Entonces Colmenar y hasta Monredón miraron fijamente a la condesa, como para pedirle una explicación por sus palabras.
—Sí, Colmenar; la influencia de las personas allegadas a los que mandan es la que prevalece siempre en la esfera del gobierno, y esto es seguro cuando el que ejerce el poder es de un carácter tan dúctil como el virrey de Barcelona.
—Creo, condesa, que no podéis dudar ni un solo momento de nuestras intenciones y completa adhesión al gobierno, como de nuestros servicios contra esa semilla de bandidos que nosotros hemos perseguido tan mortalmente...-la condesa, a estas palabras, hizo un movimiento que apenas se notó, contenido por su excesiva fuerza de voluntad—. Y cuyas ideas son hoy todavía la causa de} malestar que siente el país-concluyó Colmenar.

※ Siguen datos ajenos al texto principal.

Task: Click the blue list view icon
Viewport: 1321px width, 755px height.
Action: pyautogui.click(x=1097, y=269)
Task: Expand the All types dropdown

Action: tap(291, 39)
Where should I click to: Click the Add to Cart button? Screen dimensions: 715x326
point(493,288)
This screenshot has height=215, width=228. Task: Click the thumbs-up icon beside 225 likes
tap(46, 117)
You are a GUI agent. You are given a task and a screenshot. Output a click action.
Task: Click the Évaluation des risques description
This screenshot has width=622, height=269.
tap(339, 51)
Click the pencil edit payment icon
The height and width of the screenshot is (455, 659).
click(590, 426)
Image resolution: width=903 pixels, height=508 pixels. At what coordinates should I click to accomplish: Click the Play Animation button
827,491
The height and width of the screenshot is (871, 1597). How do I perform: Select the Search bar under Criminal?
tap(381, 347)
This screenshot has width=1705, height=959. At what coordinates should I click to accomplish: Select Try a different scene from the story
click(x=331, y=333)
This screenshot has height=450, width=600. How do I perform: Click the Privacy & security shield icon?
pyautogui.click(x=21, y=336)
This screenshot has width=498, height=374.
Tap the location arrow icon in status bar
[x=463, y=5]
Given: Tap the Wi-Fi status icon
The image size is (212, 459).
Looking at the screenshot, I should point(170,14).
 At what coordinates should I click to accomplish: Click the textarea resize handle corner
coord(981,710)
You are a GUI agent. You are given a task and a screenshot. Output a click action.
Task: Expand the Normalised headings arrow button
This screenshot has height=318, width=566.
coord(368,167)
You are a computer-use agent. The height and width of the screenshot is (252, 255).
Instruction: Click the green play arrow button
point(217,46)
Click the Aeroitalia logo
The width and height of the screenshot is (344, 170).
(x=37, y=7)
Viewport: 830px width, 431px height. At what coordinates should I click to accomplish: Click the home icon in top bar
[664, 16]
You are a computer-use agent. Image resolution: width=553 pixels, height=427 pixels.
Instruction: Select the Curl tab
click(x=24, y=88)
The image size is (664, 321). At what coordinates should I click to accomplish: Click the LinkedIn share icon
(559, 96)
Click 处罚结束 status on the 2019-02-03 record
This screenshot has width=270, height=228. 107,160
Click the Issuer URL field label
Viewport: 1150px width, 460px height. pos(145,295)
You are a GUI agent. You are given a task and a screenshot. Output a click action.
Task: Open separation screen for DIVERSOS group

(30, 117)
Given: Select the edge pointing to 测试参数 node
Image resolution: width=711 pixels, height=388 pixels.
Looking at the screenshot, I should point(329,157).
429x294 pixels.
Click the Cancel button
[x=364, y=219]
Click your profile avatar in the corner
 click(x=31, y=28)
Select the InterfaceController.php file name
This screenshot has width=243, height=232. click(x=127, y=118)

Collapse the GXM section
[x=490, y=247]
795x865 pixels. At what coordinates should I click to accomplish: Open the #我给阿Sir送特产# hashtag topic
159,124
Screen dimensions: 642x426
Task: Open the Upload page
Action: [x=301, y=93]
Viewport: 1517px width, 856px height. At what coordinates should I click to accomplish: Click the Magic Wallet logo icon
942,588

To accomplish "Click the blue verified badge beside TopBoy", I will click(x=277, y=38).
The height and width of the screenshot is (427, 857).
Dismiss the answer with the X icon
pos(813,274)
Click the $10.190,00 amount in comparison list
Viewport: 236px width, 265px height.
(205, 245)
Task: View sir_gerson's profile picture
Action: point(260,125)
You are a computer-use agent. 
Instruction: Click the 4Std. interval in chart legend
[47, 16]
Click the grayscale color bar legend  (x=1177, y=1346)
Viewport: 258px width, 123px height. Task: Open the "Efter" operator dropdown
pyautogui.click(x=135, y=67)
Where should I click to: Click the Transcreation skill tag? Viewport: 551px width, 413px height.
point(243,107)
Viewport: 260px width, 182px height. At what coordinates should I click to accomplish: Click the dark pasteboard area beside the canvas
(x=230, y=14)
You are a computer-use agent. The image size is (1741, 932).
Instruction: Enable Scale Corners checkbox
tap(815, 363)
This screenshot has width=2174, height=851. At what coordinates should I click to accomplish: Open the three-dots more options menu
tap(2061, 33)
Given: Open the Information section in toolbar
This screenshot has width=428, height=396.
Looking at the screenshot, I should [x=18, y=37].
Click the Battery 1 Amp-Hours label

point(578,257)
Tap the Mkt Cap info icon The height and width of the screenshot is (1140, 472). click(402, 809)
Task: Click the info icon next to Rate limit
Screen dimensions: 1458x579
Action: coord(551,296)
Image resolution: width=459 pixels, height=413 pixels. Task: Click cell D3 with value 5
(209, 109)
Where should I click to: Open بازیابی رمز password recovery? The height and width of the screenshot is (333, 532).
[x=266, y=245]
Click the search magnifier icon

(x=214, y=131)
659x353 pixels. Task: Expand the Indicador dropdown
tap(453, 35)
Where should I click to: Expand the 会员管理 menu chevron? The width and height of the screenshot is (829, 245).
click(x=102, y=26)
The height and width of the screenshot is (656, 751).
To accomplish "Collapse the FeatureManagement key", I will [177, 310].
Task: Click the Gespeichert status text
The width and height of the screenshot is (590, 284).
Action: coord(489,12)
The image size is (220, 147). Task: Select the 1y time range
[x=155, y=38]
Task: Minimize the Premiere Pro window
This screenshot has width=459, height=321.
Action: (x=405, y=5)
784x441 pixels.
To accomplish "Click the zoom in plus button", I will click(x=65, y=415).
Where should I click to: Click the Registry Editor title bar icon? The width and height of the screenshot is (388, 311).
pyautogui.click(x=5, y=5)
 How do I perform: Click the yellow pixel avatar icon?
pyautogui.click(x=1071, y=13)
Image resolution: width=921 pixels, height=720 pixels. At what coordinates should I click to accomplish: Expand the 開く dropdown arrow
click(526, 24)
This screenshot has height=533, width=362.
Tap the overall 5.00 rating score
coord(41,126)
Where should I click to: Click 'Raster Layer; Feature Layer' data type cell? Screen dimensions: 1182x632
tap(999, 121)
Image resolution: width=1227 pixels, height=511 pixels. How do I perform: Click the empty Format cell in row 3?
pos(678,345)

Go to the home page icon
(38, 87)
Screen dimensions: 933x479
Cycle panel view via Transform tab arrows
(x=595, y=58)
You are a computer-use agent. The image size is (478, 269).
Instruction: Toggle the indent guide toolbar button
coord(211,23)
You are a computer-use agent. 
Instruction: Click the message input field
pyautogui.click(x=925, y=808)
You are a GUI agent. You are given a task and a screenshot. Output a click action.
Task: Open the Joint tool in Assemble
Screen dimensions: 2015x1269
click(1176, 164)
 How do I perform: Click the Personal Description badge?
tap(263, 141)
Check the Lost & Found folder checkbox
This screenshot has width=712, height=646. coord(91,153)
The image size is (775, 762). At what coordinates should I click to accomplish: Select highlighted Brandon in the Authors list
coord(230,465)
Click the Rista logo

—Es que no basta eso-dijo la condesa, repuesta ya de la sensación primera—, no basta ser completamente adicto a una causa y batirse en el campo de batalla. Los servicios los exigen las circunstancias, y según sean éstas, han de prestarse aquéllos. Ya sé que sois Cadells de corazón; pero esto mismo os impone el deber de emplear en todas ocasiones vuestros esfuerzos en favor del partido.
—Pero...
Aquí la condesa entró ya de lleno en su objeto, y dijo:
—Francamente, mucha parte de la debilidad del virrey está en la falta de excitaciones por vuestra parte. Las ideas sembradas e infundidas por los Narros al pueblo tienden a la rebelión del Principado contra su legítimo rey. ¿El pueblo no quiere alojamiento, apoyándose en las constituciones y fueros del país? Pues alojamiento sin consideración. ¿Rechaza los impuestos? Apremios, pues, sin demora, y donde falte la voluntad del pueblo, súplalo la fuerza de quien lo gobierna.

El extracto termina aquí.